Dimissioni in bianco e gravidanza

Nel nostro Paese nonostante una legge che tutela le donne lavoratrici, i dati Istat parlano di un aumento dei licenziamenti volontari quando si aspetta un bambino
mamma

Quanto dura l’indignazione? Il tempo di cambiare canale alla ricerca di evasione? Sarà pure una fotografia che non ci piace, ma i dati della relazione Istat 2010 mostrano la situazione reale del Paese. Diffusi a fine maggio sono stati archiviati da un sistema informativo che deve consumare in fretta il menù del giorno. Ma un valore indicativo tra gli altri dovrebbe far riflettere.
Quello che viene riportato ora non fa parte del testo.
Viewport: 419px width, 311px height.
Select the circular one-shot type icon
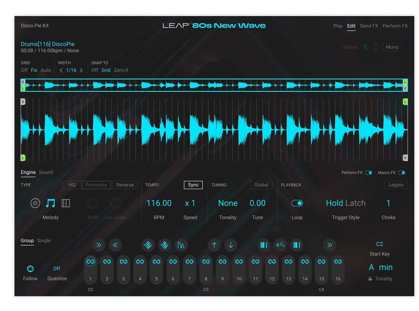tap(35, 203)
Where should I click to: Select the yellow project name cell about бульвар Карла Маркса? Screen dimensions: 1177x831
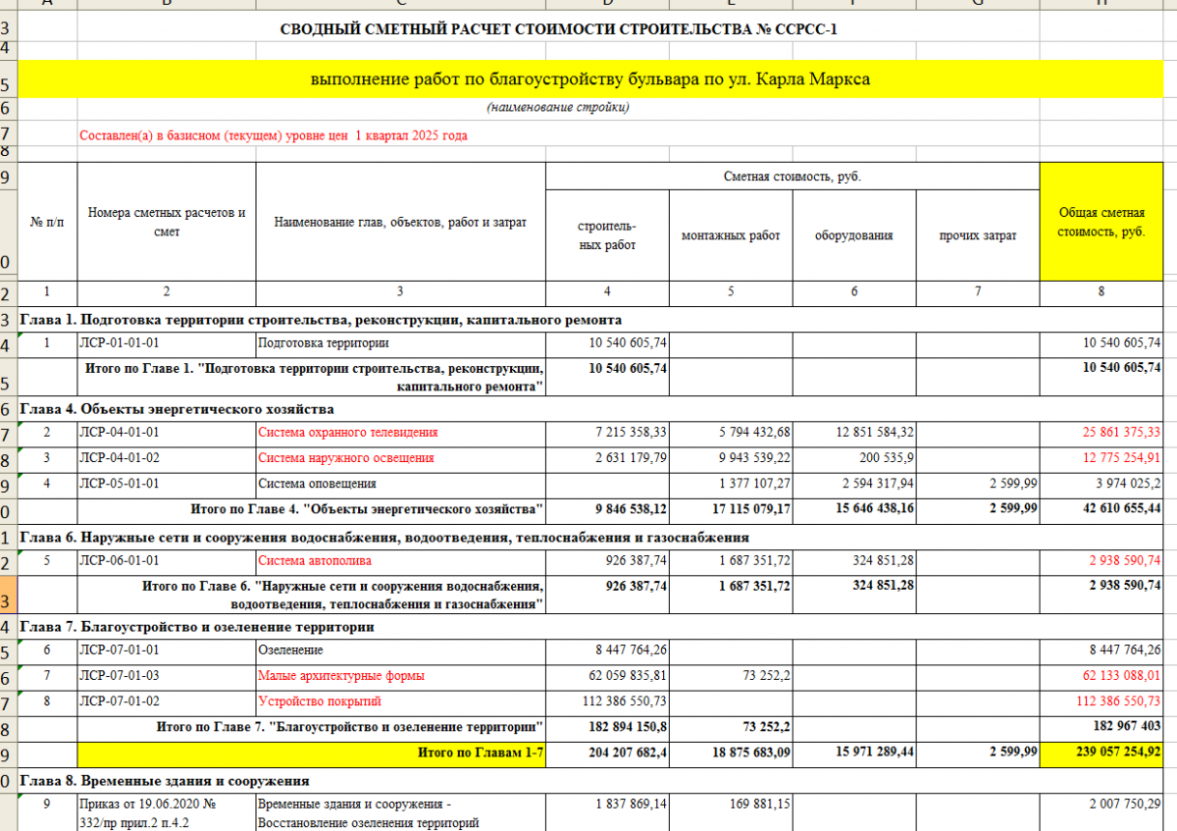[x=590, y=78]
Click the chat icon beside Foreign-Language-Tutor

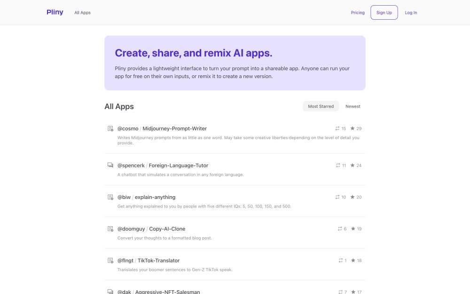(x=110, y=165)
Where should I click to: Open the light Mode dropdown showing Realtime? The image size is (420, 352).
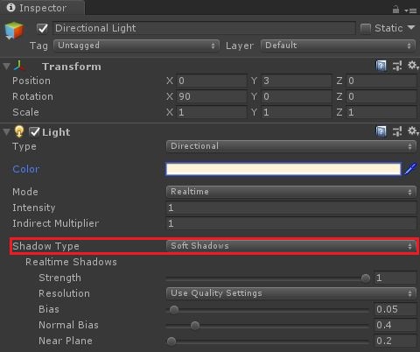point(291,192)
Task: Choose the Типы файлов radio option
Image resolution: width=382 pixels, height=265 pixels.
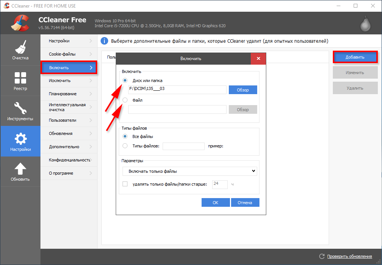Action: coord(125,146)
Tra le più giovani generazioni aumenta per le donne il numero delle interruzioni del rapporto di lavoro «più o meno imposte dal datore di lavoro» a motivo dell’ attesa di un figlio. «In questo contesto lavorativo sempre più precario le “dimissioni in bianco” quasi si sovrappongono al totale delle dimissioni».

 

L’Istituto di statistica, come sempre, rende disponibili e pubblici le relazioni e i dati con tanto di tabelle e grafici. Una conoscenza accessibile, che diventa perciò un bene comune, che potrebbe non rimanere fine a se stessa. Esiste anche un blog http://blog.istat.it/ per commentare e dialogare sui dati resi pubblici il 23 maggio.

 

Già l’indagine “Uso del Tempo” del 2008-2009 aveva esaminato le interruzioni per costrizione avvenute in occasione di una gravidanza, cioè il numero di madri tra 16 e 64 anni, che lavorano o hanno lavorato in passato, e che nel corso della propria vita lavorativa sono state licenziate o messe in condizione di lasciare il lavoro (attraverso proprie dimissioni), in occasione o a seguito di un bambino e le cifre si attestano su dati sconcertanti: circa 800 mila casi.

 

Le cifre sono confermate dalle storie. Mapi ha 32 anni ed è fidanzata da quattro. La sua azienda opera nel campo delle forniture elettriche. Dopo due anni di contratti a tempo determinato il suo capo le ha proposto un contratto sicuro, ma ad una condizione: nessun bambino per quattro anni e se dovesse accadere il licenziamento garantito. Daniela che invece lavora in una fabbrica di componenti elettronici, il lavoro l’ha proprio dovuto lasciare per un figlio, mentre Marisa (nome di fantasia) giornalista, non ha detto al suo direttore di essere incinta e lo ha rivelato solo dopo la firma del contratto, con la conseguenza di vedersi assegnati lavori non conformi alle sue competenze.

 

Come mai non riusciamo a liberarci da questa pratica odiosa delle dimissioni fatte firmare su foglio in bianco alle donne come una sorta di assicurazione contro le complicazioni di avere in forza una lavoratrice madre? Eppure una legge molto pragmatica era stata varata nell’ottobre 2007 con l’unanimità della Camera. Introduceva l’obbligo di alcuni formulari numerati che non potevano compilarsi se non al momento delle effettive dimissioni. Certo le pressioni verso l’espulsione dal mondo del lavoro possono avvenire in tanti modi che non richiedono per forza la firma in bianco che comunque rappresenta sempre un reato ( violenza privata ed estorsione). Per non parlare di tutto il mondo del sommerso.

 

Ma questa legge a difesa della maternità ha ricevuto, da subito, un fuoco di fila di proteste da parte delle aziende e degli operatori per regolamenti attuativi e circolari applicative giudicate contraddittorie. Con un decreto legge del giugno 2008 è stata, infatti,immediatamente abrogata in nome della «semplificazione e riduzione dei costi di transazione nella gestione dei rapporti di lavoro». Di fatto senza trovare una soluzione alternativa per contrastare un fenomeno così diffuso e che mette a rischio seriamente il futuro lavorativo del nostro Paese.